* **The problem**
Render the listing below as a numbered list, starting with its first line and going on through the line that contains "Open the three-dot options", leaving out blank lines and anything after that line.

....

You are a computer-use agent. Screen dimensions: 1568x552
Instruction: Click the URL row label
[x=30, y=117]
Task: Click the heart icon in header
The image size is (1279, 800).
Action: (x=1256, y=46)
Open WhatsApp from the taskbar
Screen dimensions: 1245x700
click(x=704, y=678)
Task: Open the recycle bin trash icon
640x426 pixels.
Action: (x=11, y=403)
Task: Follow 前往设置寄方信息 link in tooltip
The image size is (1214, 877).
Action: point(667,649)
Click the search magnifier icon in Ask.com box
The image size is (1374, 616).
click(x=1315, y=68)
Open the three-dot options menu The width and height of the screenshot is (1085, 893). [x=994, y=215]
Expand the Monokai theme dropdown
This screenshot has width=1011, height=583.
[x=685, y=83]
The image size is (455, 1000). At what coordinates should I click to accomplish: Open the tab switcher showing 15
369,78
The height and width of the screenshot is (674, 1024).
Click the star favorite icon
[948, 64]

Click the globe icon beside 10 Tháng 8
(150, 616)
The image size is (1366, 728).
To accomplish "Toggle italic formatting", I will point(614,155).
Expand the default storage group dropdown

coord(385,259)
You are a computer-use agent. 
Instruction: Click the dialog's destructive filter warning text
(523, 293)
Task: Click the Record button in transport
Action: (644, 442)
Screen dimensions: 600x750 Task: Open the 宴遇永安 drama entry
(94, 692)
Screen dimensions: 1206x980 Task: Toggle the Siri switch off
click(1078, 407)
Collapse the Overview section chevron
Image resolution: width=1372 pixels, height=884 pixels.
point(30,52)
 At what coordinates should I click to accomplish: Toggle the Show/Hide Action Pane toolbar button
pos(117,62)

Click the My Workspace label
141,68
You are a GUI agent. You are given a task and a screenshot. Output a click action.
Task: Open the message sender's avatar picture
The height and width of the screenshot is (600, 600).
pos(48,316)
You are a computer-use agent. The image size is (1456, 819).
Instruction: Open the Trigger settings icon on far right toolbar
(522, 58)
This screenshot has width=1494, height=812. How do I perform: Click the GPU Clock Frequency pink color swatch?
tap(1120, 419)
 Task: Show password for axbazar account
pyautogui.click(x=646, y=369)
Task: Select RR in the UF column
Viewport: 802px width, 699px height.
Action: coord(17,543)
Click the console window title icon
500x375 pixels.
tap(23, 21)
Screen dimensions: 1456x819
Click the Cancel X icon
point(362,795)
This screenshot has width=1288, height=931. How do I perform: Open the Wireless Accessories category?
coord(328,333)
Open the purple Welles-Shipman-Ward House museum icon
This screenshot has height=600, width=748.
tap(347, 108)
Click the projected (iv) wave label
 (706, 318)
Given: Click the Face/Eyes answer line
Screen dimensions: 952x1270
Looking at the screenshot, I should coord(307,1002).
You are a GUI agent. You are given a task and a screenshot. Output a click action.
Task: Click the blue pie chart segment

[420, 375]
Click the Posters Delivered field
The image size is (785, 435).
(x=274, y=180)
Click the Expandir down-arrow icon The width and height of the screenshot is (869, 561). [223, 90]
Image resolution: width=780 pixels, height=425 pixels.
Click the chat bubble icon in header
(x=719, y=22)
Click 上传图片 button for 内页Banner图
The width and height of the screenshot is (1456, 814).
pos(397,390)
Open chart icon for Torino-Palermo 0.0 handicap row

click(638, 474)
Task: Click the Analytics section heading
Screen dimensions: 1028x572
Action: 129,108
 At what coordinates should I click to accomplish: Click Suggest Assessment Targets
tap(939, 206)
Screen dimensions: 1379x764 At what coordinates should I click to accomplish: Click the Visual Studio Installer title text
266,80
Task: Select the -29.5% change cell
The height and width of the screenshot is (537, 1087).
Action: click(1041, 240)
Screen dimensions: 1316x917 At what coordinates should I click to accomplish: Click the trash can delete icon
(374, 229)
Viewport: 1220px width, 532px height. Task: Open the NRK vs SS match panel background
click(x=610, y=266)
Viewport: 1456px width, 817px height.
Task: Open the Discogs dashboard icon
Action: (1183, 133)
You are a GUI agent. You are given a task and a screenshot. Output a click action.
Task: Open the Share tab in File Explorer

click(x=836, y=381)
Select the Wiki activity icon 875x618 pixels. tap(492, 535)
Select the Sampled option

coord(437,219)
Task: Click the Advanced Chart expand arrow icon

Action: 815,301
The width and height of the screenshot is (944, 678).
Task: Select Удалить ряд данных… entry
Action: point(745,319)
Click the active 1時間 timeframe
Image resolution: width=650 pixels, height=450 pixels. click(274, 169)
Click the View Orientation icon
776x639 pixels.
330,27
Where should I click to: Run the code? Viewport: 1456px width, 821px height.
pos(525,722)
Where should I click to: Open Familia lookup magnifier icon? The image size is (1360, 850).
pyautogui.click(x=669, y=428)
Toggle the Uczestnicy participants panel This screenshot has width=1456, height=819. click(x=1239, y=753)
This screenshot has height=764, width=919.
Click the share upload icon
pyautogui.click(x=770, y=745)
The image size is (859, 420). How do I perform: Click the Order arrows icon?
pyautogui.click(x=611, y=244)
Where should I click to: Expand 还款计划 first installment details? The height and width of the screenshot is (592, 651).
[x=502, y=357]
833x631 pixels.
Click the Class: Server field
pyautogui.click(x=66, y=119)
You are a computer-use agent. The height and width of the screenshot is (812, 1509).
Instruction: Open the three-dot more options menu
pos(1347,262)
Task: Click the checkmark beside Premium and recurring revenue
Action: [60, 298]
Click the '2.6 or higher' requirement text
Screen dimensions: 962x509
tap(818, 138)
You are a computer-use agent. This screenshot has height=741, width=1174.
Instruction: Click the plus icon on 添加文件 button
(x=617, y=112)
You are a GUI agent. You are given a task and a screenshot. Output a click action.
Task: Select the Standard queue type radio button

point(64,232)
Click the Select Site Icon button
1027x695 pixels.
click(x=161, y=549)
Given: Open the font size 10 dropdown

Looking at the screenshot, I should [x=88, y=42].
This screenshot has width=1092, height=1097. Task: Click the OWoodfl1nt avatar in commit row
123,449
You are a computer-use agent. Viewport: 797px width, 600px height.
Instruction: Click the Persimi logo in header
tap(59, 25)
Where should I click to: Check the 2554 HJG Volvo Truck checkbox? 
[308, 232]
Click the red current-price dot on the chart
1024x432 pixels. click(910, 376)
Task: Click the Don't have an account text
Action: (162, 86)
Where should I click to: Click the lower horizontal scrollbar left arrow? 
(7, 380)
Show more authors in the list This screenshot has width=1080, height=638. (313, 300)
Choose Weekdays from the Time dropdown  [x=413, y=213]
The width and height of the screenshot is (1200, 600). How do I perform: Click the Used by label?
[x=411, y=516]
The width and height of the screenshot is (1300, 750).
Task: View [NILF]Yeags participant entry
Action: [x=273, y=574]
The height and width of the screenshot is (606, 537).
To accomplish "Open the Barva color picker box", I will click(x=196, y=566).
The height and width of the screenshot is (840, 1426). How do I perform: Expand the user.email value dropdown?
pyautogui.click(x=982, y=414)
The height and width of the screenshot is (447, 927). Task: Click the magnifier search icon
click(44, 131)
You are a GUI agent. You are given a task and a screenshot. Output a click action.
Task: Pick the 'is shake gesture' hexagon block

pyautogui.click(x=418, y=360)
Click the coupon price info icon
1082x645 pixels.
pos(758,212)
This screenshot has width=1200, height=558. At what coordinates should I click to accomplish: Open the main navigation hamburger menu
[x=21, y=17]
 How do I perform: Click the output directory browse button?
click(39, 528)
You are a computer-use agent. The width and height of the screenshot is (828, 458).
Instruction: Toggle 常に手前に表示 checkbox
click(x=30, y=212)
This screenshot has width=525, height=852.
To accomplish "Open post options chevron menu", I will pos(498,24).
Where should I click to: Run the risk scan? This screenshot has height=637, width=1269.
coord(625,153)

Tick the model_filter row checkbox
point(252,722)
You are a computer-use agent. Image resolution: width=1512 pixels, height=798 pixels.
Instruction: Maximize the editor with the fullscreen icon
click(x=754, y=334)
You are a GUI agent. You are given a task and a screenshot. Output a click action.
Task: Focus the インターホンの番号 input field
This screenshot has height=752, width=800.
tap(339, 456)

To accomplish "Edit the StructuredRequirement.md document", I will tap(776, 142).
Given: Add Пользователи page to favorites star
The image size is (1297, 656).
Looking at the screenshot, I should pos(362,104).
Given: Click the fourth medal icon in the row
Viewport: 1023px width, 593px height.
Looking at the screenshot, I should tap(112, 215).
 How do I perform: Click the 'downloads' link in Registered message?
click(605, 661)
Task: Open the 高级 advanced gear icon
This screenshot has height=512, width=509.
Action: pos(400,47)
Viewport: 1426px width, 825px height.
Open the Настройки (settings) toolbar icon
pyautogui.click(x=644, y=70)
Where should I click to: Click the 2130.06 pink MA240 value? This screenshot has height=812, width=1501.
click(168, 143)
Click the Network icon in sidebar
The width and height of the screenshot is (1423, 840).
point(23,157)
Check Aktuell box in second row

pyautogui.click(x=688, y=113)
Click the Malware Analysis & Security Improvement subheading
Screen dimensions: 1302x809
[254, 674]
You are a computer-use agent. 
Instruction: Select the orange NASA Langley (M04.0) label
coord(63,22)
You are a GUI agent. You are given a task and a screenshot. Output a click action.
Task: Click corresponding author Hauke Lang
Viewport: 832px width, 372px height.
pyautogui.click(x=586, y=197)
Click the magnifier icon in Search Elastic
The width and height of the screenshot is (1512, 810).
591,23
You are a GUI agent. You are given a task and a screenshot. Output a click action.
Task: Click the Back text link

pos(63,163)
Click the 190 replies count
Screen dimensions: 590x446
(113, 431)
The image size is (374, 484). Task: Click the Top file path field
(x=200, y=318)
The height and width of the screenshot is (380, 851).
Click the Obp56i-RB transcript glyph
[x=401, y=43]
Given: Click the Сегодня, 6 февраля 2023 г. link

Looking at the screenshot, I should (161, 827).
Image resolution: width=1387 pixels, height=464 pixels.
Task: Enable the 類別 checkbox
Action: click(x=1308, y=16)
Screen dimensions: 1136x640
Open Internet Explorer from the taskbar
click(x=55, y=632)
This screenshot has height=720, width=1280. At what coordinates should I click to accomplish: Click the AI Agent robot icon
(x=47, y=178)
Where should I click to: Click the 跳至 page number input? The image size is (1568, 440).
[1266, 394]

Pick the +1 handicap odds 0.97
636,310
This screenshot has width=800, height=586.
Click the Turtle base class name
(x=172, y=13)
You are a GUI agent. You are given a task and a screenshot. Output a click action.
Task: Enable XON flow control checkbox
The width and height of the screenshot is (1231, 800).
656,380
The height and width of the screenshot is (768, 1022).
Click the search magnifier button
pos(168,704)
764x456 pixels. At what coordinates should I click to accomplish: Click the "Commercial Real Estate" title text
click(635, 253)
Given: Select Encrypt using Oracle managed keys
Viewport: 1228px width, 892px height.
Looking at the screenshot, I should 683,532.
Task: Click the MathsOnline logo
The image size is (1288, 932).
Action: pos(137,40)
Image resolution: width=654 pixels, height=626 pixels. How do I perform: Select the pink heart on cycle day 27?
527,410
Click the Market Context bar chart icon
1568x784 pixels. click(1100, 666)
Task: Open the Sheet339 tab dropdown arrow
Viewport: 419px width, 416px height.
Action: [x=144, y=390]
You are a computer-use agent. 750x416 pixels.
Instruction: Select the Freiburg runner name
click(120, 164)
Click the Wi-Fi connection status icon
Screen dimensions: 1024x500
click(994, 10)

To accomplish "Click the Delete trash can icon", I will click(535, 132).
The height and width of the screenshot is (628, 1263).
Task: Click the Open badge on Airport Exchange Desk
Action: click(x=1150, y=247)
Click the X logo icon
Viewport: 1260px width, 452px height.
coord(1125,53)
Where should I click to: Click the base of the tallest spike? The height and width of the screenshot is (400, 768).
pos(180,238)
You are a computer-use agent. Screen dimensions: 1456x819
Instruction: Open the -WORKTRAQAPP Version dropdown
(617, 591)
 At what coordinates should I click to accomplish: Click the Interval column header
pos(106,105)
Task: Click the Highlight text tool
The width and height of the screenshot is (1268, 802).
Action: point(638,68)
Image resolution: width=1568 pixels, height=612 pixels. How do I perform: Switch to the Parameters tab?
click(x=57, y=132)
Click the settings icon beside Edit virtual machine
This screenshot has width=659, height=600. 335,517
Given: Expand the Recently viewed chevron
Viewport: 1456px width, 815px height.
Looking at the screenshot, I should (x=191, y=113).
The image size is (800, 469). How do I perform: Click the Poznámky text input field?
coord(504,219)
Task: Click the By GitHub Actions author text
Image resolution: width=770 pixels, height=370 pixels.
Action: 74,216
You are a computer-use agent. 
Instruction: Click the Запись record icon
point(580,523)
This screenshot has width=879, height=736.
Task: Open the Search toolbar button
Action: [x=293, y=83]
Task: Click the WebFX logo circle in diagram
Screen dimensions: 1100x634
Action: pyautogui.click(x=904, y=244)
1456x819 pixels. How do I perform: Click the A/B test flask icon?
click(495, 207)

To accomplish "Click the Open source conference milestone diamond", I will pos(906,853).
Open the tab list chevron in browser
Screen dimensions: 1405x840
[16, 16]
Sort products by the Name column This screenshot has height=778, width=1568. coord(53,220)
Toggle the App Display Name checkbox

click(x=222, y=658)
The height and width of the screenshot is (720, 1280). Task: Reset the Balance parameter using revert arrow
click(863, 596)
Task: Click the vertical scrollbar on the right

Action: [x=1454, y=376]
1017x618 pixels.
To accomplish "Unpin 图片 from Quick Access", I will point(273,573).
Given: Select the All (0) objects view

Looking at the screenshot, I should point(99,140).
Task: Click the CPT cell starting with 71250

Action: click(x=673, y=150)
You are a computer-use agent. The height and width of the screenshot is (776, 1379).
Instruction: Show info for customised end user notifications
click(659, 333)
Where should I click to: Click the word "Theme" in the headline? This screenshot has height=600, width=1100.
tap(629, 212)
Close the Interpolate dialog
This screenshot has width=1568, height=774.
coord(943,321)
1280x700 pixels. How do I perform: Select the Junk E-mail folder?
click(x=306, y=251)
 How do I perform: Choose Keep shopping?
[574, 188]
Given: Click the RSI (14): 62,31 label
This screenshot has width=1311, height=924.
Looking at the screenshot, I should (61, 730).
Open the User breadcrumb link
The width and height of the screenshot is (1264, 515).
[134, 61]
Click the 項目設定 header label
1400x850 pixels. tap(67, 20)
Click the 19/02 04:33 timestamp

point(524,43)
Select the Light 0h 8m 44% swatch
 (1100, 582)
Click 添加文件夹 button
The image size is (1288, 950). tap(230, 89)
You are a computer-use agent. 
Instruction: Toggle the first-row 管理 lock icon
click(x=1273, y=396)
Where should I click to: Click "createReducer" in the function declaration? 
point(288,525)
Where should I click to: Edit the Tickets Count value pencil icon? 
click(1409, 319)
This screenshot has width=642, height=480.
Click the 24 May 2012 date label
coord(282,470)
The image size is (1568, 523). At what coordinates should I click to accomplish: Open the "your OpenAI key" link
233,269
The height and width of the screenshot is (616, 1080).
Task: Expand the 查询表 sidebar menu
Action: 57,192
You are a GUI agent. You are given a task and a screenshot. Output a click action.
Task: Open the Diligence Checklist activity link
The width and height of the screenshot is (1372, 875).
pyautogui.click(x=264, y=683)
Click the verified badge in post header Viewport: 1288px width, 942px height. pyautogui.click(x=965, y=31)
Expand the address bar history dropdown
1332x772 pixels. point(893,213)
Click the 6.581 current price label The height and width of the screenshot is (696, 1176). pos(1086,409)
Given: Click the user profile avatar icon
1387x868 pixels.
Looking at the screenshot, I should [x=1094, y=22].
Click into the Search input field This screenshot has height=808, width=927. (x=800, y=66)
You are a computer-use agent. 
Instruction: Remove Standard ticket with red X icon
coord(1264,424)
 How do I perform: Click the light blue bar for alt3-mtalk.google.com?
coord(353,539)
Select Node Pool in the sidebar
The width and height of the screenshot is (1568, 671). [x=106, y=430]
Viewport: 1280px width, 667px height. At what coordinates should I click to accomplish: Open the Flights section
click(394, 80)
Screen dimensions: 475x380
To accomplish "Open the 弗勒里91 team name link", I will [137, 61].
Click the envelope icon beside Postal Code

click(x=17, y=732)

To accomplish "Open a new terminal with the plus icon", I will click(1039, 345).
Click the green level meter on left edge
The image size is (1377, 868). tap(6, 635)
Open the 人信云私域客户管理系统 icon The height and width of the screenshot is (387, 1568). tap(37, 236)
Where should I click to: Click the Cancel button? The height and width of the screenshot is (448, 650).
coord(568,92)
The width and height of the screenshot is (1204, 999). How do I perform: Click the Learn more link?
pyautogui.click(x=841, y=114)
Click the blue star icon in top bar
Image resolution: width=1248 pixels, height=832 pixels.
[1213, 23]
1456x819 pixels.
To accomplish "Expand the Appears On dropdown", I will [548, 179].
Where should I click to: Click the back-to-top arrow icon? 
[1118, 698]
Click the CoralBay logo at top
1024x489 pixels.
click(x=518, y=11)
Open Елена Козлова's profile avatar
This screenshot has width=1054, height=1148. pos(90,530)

....

* **Response to the task**
1. You are a computer-use agent. Screen dimensions: 1568x552
2. Instruction: Click the URL row label
3. [x=30, y=117]
4. Task: Click the heart icon in header
5. The image size is (1279, 800).
6. Action: (x=1256, y=46)
7. Open WhatsApp from the taskbar
8. Screen dimensions: 1245x700
9. click(x=704, y=678)
10. Task: Open the recycle bin trash icon
11. 640x426 pixels.
12. Action: (x=11, y=403)
13. Task: Follow 前往设置寄方信息 link in tooltip
14. The image size is (1214, 877).
15. Action: point(667,649)
16. Click the search magnifier icon in Ask.com box
17. The image size is (1374, 616).
18. click(x=1315, y=68)
19. Open the three-dot options menu The width and height of the screenshot is (1085, 893). [x=994, y=215]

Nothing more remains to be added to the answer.